5. Appellee has received an amount equal to approximately one-half of the pension benefits appellant would have received if he had retired as of the date of divorce and had accepted a lieutenant colonel’s pension.
Husband argues that when the terms of the PSA and QDRO are applied to the foregoing facts, it is clear that wife is only entitled to fifty percent of a lieutenant colonel’s pension. The trial court disagreed, awarding wife fifty percent of the full colonel’s pension which husband was actually receiving.
Paragraph 13 of the PSA sets forth wife’s rights regarding a distribution of the pension. The PSA expressly states that the wife will receive fifty percent of whatever husband receives when the pension is actually paid out, i.e. “when said pension is in pay status.”

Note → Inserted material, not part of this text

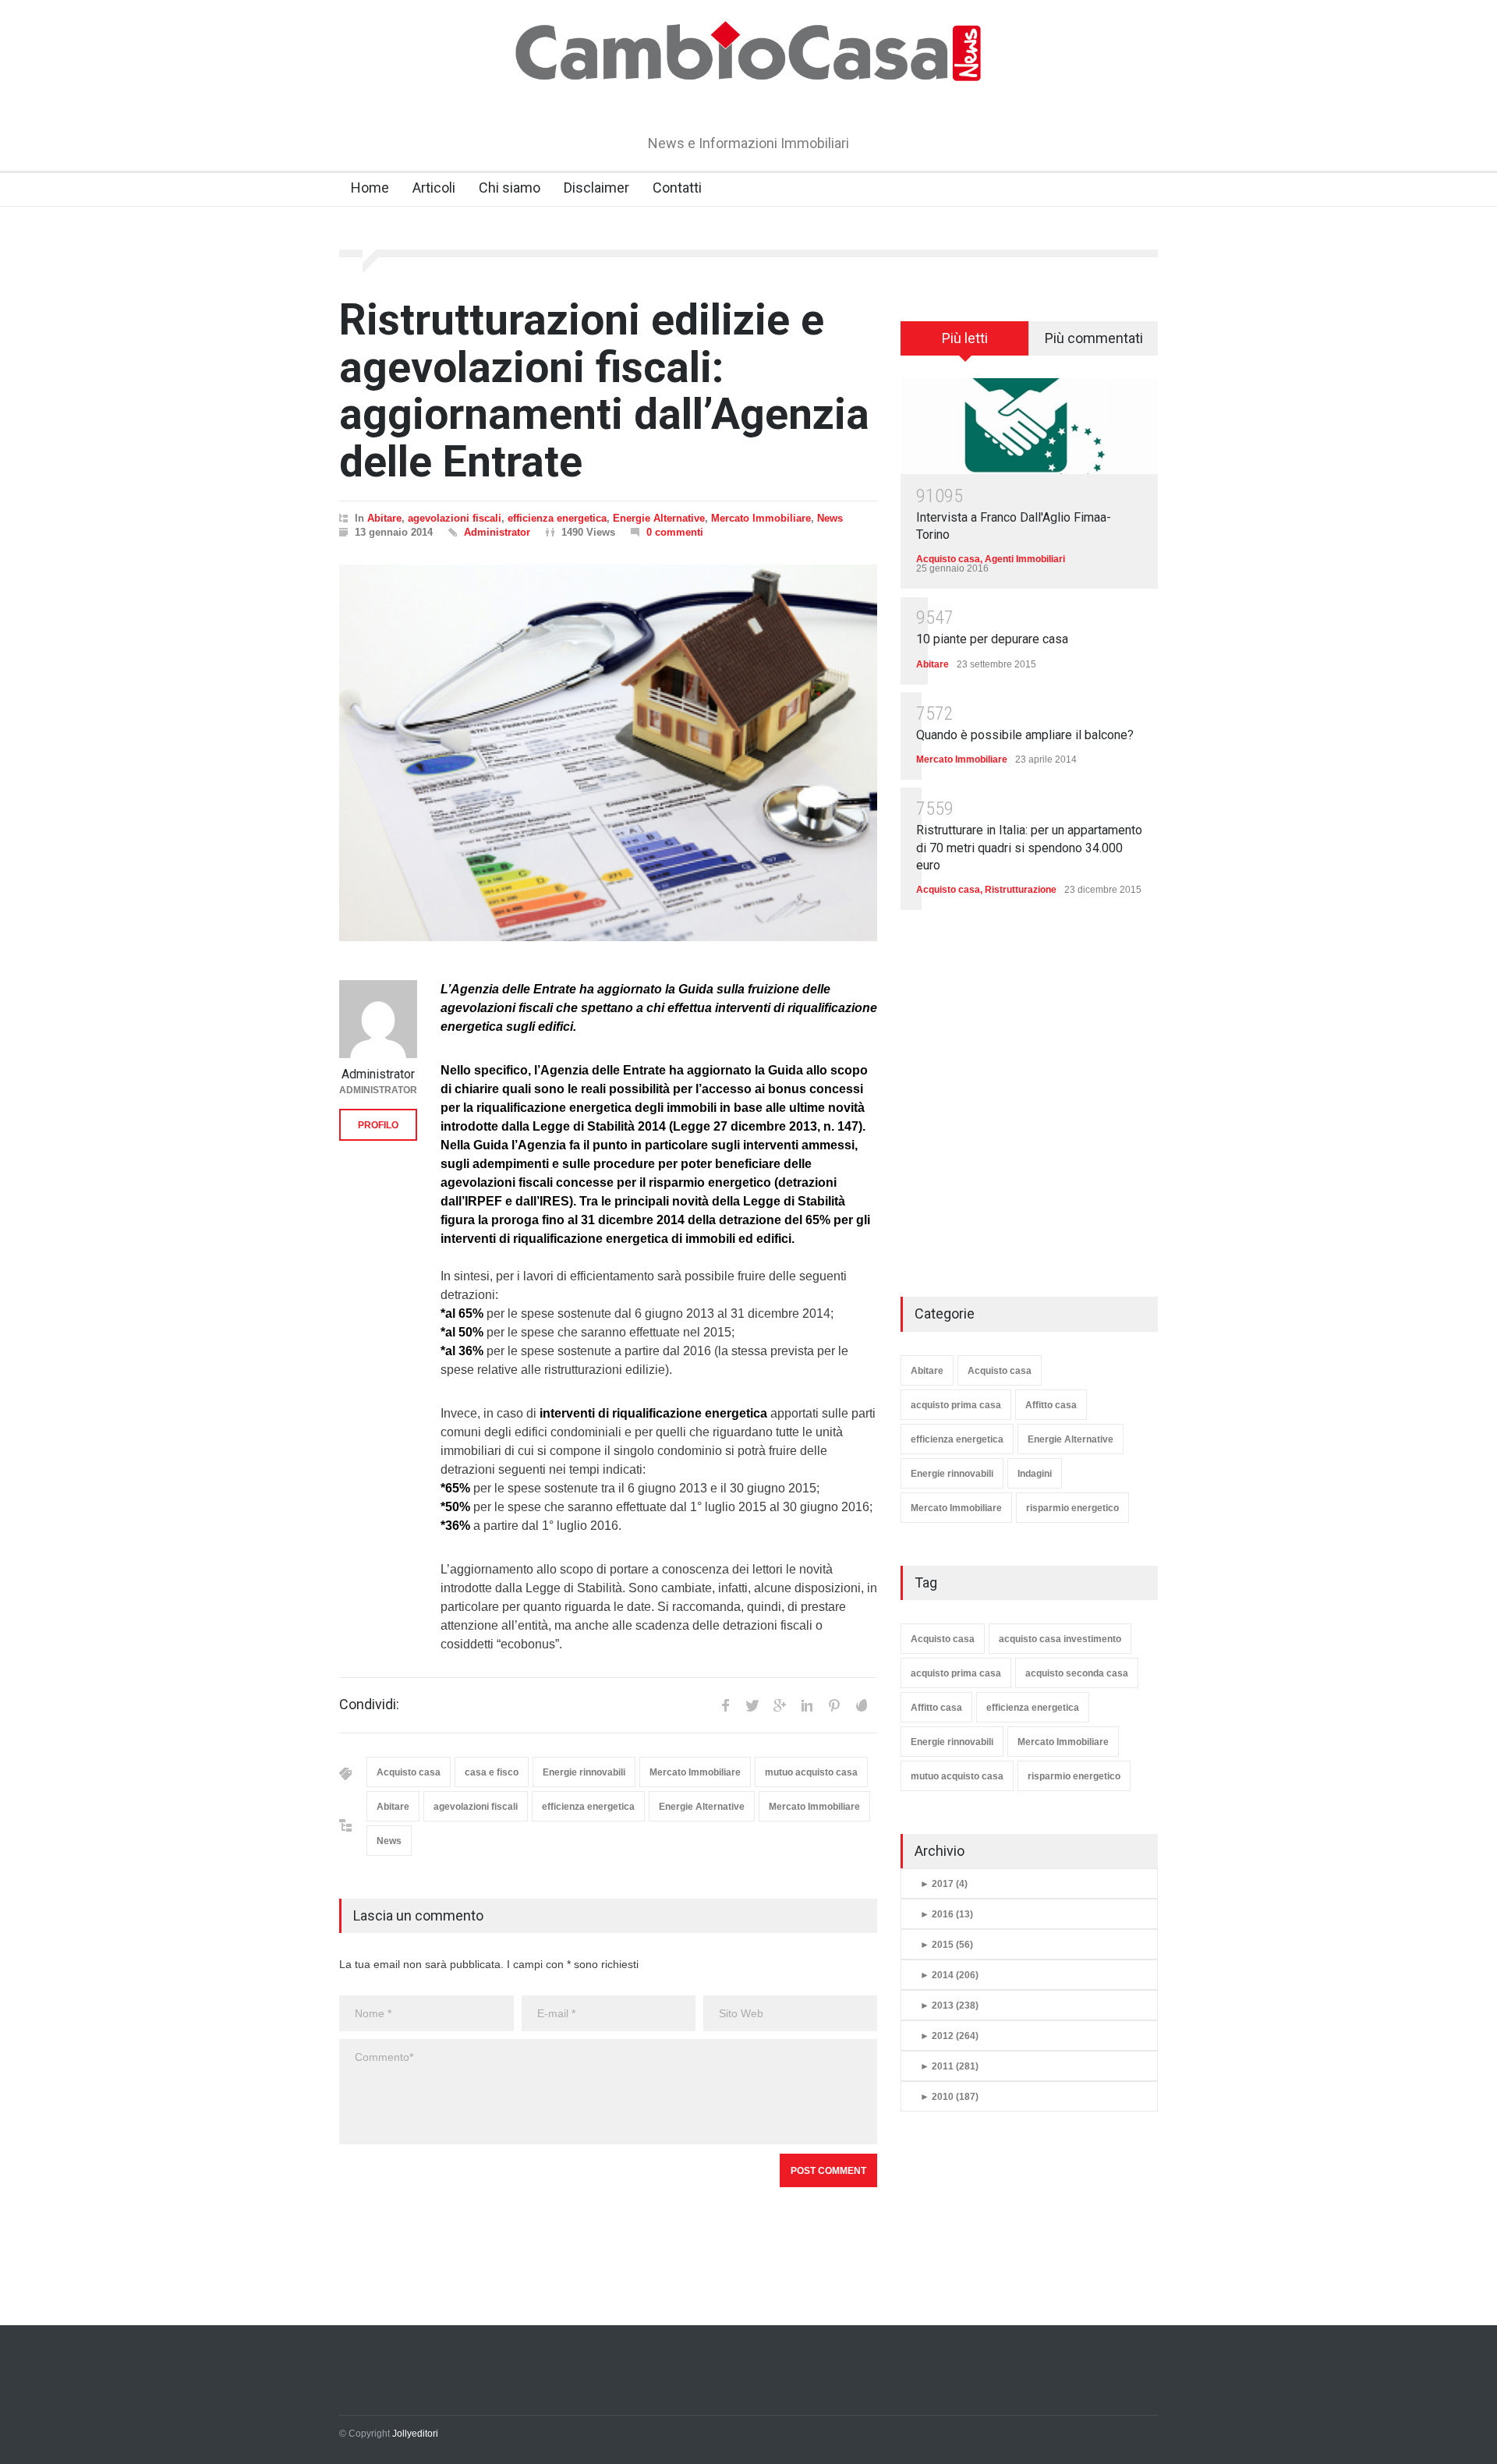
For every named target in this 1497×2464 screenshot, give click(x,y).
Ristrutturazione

The QDRO also supports this interpretation. The parties agreed that one-half of the “projected” pay status is to go to wife and that the “portion to be segregated” for wife is fifty percent. The language referring to pay status, when read in the context of the whole PSA and the whole QDRO, indicates that wife was to receive the portion of the “projected” and presently unknown amount appellant would actually receive when he did retire and the pension entered pay status. This is what the PSA and the QDRO refer to throughout: the amount wife is to receive is one-half of what husband receives when he retires and the pension enters pay status.
Husband disagrees and argues in his brief that the following language found in paragraph 3 of the QDRO shows that wife’s intent was that she receive less than fifty percent of a full colonel’s benefits.

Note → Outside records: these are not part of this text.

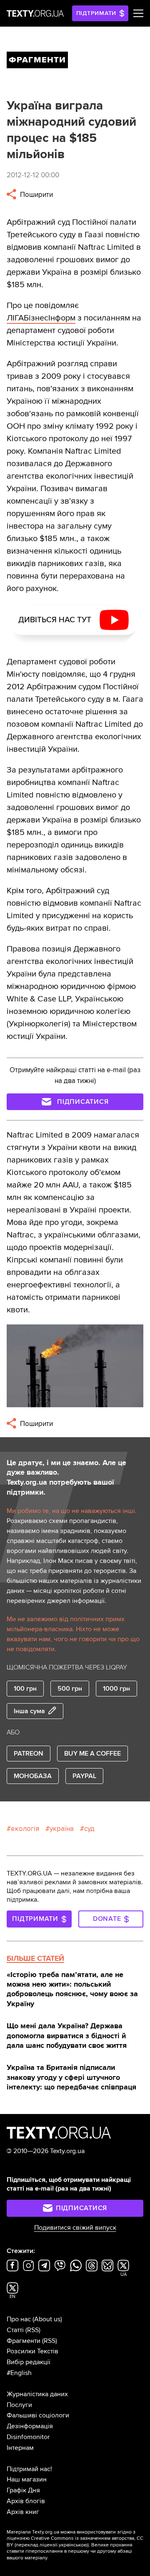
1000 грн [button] (116, 1688)
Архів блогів (26, 2501)
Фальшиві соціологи (38, 2415)
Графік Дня (23, 2490)
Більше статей (35, 1958)
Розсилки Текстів (32, 2351)
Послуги (19, 2405)
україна (62, 1828)
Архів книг (23, 2512)
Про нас (19, 2319)
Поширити (35, 194)
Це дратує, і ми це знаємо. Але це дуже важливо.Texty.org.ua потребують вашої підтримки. (66, 1477)
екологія (25, 1828)
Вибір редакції (28, 2362)
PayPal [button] (84, 1776)
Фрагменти (23, 2341)
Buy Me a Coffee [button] (92, 1753)
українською (73, 2545)
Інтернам (20, 2448)
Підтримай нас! (29, 2469)
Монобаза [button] (33, 1776)
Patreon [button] (28, 1753)
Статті (15, 2330)
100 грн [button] (25, 1688)
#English (19, 2373)
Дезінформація (30, 2426)
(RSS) (32, 2330)
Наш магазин (27, 2479)
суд (89, 1828)
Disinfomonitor (28, 2437)
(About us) (47, 2319)
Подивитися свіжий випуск (75, 2227)
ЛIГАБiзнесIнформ (41, 318)
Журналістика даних (37, 2394)
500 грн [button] (70, 1688)
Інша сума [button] (29, 1711)
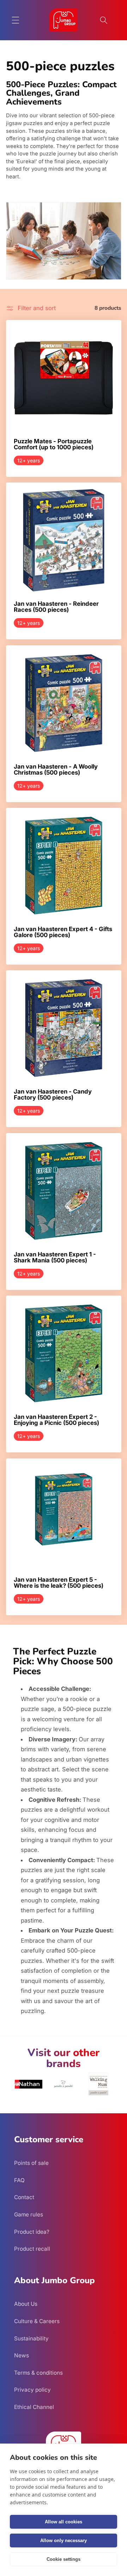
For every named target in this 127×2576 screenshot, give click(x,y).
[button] (15, 20)
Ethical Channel (34, 2407)
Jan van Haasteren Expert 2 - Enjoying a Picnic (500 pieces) (56, 1420)
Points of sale (31, 2163)
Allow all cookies (63, 2521)
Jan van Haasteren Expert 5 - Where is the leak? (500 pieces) (58, 1583)
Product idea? (31, 2231)
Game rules (28, 2214)
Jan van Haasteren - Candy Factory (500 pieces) (53, 1095)
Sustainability (31, 2338)
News (21, 2355)
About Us (25, 2303)
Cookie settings (63, 2559)
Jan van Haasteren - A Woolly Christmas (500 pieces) (56, 769)
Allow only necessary (63, 2540)
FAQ (19, 2180)
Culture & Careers (37, 2321)
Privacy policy (32, 2389)
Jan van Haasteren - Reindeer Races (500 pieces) (56, 607)
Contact (24, 2197)
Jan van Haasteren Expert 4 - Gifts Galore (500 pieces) (63, 932)
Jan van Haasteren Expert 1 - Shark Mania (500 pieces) (55, 1257)
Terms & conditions (38, 2372)
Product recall (32, 2248)
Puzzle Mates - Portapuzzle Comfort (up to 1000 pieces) (53, 444)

The benefits shall be payable to ... [wife] on the date on which ... [husband] attains retirement age, as if ... [husband] had retired on that date even if ... [husband] had not actually retired or separated from service.
Husband’s argument that paragraph 3 demonstrates that wife never expected to receive fifty percent of the pension husband is now receiving is not persuasive. The foregoing language refers specifically to time of payment, not to amount. The amount of payment is covered both in paragraph 13 of the PSA and in paragraph 4(a) of the QDRO, both of which state in identical language that wife is to receive fifty percent of the amount of the pension when it is in pay status. In addition, paragraph 2 of the QDRO states that the amount wife is to receive is fifty percent of husband’s “full retirement benefit.” The parties’ intent on this subject is clearly and expressly set forth in these paragraphs of the PSA and the QDRO.
Lastly, we address the remaining questions presented by husband, the admission of Glassman’s expert testimony on military pensions. The trial court admitted Glassman’s expert testimony solely for the limited purpose of informing it about the intricacies of military pension law. The trial court acted within its discretion. We, therefore, conclude the trial court did not err.
Order affirmed.
KELLY, J., files a dissenting opinion.
. 10 U.S.C. § 1408 et seq.
. Both the trial court and wife state that the QDRO cannot be part of the PSA because it is a court order which has the purpose of effectuating the pension provisions of the PSA. We acknowledge that the QDRO is required by the Plan Administrator to effectuate the distribution of husband's pension. But we do not understand why it cannot also be considered to be part of the PSA, especially when the PSA specifically refers to the QDRO and the QDRO is attached to the PSA as an exhibit. Moreover, the QDRO became part of the PSA on February 8, 1987, approximately three months before it was issued as a court order.
. Expert testimony taken by the trial court indicated that “pay status” is a defined term in the area of military pensions. In that context, the phrase “pay status” means "when the pension is actually being paid.” This fact is not disputed. See Krizovensky v. Krizovensky, 425 Pa.Super. 204, 624 A.2d 638 (1993) (where property settlement agreement regarding division of pension uses terms that are clearly defined within context of retirement system at issue, contract is not ambiguous as to meaning of those terms, and accepted definition is that given to those terms within context of that retirement system).